→ **Your objective**
Your answer should be a number only: the count of lines in the following entries that contain "estado".

+++++

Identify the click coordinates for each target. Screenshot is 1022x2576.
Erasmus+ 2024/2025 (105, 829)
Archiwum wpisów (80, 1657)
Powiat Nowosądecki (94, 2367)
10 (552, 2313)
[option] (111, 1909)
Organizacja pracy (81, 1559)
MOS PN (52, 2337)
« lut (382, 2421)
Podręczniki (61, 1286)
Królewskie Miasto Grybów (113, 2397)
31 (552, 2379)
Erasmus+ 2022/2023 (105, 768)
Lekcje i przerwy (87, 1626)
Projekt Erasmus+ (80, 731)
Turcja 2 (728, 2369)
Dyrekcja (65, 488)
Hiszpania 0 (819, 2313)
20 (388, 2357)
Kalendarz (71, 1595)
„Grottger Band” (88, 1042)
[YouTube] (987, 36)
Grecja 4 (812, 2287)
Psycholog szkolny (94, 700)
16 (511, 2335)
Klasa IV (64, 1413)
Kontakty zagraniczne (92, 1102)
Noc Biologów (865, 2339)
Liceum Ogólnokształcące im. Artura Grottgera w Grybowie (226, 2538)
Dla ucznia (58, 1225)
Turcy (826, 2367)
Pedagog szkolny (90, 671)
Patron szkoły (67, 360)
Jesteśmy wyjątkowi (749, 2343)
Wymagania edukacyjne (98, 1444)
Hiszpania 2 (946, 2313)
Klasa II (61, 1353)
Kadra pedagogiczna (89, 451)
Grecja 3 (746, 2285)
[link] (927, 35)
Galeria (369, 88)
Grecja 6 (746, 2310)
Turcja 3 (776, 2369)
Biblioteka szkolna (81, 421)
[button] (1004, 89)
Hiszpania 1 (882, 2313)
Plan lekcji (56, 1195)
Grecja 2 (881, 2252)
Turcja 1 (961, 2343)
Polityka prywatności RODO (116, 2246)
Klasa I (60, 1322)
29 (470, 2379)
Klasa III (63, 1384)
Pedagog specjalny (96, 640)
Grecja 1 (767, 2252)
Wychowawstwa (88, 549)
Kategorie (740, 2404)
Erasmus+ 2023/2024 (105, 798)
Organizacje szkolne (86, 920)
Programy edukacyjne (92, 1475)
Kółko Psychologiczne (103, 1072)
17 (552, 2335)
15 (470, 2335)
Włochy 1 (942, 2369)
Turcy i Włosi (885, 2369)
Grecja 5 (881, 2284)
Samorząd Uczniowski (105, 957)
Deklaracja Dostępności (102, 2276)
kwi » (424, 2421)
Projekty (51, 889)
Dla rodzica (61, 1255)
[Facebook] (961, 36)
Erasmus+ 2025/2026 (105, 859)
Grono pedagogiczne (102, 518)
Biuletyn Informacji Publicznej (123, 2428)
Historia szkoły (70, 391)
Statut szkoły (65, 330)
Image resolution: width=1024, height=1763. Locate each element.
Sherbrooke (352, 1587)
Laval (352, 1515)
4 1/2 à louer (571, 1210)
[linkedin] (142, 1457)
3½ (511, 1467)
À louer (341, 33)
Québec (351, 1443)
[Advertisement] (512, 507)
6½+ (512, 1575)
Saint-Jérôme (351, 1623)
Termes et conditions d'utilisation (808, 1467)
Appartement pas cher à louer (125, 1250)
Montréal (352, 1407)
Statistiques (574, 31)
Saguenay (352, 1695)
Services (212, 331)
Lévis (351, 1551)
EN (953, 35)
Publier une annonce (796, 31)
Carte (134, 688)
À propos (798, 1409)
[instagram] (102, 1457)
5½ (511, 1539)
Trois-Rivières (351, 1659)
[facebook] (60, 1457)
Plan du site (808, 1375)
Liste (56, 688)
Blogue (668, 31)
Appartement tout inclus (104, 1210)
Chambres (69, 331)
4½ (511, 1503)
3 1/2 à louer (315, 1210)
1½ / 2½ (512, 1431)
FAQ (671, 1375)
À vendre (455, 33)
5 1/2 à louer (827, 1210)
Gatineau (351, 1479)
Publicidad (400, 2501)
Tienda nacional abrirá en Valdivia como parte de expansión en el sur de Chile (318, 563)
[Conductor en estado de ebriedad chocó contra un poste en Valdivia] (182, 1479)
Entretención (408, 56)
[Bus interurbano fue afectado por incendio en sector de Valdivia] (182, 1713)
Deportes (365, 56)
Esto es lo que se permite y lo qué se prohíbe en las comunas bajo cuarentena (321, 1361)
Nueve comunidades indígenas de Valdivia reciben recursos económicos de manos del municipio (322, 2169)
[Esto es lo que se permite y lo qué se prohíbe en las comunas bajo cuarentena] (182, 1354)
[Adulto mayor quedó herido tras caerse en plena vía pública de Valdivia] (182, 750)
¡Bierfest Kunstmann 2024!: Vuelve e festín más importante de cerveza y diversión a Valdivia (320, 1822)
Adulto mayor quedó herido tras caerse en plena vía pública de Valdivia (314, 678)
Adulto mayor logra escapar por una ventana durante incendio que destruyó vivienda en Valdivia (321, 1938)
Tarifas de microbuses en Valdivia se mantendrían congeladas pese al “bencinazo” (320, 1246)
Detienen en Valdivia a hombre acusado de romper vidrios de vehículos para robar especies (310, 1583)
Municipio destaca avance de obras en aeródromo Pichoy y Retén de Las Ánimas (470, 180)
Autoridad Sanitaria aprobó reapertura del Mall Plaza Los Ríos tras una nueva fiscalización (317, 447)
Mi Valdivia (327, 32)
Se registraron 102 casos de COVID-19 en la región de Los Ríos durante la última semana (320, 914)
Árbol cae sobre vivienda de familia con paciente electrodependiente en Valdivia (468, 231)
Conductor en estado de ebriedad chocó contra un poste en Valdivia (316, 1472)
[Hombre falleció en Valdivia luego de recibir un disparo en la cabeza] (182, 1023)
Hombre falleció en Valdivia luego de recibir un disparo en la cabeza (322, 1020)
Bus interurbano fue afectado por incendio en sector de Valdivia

+++++

→ **Expected answer**
2